Figuratively designed nutcrackers did not appear in the Erzgebirge before the mid-19th century, at least there is not any evidence in sample books, price lists or any originals from this era. However, their predecessors can be found in the nodding figures from the Rhön region, the Oberammergau jumping jacks and the grotesque figures from Gröden in Northern Italy, which are all figurative representations and equipped with a moving lower jaw. It is also possible that the Thuringia nutcrackers, in existence since 1735, served as inspiration. The fact that nutcrackers are associated with Christmas may be due to their increased use for baking during the Christmas period.
The first Erzgebirge nutcracker turned on a lathe, in the style so famous today, was created around 1865 in the workshop of Wilhelm Friedrich Füchtner (1844-1923) when trying to reproduce the nutcracker from Heinrich Hoffmann’s story “King Nutcracker and Poor Reinhold” (1851) out of spruce wood. The result was the prototype of the nutcracker “King”. Füchtner’s nutcrackers are distinguished by their clear basic shape and the characteristic painting in red and yellow or blue and orange. The tunic is decorated with simple dots and line ornaments. The King’s headgear is the same shape as the miner’s pit hat, which is turned into the King’s crown by the golden notches painted on it. The eyes, moustache and feet used to be moulded out of bread dough. Rabbit fur was mainly used for the beard and hair.
Besides the King, grim and gruff soldiers, foresters, policemen and firemen were developed as symbolic representatives of the classes issuing orders, who literally “had tough nuts to crack”. However, kind figures from everyday life or stories also enriched the range on offer.
Famous nutcracker manufacturer names from the early days are Louis Gläser and Otto Ulbricht, whose families are still in business today and have retained the individuality of their nutcrackers. The toymaker Richard Langer (1887-1957) from Seiffen also produced nutcrackers from about 1910. The figure developed by him with a stocky shape, a hat which was cut at an angle and a round button nose has developed into a typical form of its own.

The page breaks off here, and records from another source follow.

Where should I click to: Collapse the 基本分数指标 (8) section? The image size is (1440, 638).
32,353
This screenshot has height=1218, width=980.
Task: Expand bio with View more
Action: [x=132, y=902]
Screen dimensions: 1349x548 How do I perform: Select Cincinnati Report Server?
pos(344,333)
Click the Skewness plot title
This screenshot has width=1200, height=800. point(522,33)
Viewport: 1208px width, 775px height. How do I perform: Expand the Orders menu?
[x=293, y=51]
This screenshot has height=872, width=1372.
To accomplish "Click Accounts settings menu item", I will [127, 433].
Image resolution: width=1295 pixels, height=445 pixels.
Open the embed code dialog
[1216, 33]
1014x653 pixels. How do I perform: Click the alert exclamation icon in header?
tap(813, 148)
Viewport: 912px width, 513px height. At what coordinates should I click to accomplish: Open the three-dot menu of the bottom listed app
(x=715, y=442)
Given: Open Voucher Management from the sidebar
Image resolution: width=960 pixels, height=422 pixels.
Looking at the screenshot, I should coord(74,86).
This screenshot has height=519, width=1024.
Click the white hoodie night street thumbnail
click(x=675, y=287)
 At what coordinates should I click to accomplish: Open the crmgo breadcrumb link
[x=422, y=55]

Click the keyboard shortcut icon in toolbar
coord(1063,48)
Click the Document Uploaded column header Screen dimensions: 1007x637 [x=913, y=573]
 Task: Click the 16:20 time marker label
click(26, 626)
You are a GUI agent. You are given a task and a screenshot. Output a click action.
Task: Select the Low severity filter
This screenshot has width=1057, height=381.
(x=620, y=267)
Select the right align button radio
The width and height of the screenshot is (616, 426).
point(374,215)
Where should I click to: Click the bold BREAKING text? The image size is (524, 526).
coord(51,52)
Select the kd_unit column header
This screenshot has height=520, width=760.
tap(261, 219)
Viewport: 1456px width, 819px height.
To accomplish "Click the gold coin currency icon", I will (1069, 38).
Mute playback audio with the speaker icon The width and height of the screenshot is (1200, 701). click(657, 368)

Roughly 130 individual work processes and approx. 30 individual parts are need to make a wood turned nutcracker. First of all, the craftsman turns a cylinder of the required diameter on his lathe from a square piece of timber using the “roughing out gouge” and a chisel. Then the notches for the head, neck and coat end are cut with the upper body extending to the end of the coat. In contrast to the historical method of making a nutcracker where the feet and nose were modelled by hand out of bread dough and the nutcracker’s “mouth” was chiselled out of the upper body using a flat chisel, today the arms, legs and base are turned on the lathe and the feet and nose are carved out of pre-sawn wooden blocks. Nowadays the “mouth” is milled out of the upper body. The lever necessary to crack the nuts is cut out using a band saw and attached to the inside of the “mouth” using a strong pin. Once the individual parts have been glued together the figure is then trimmed, primed and sanded down. The colours are then painted, traditionally with distemper colours or poster paints using a brush. Sprayed gloss paint is usually worked with in today’s modern production. Last of all, the beard and hair are stuck onto the figure.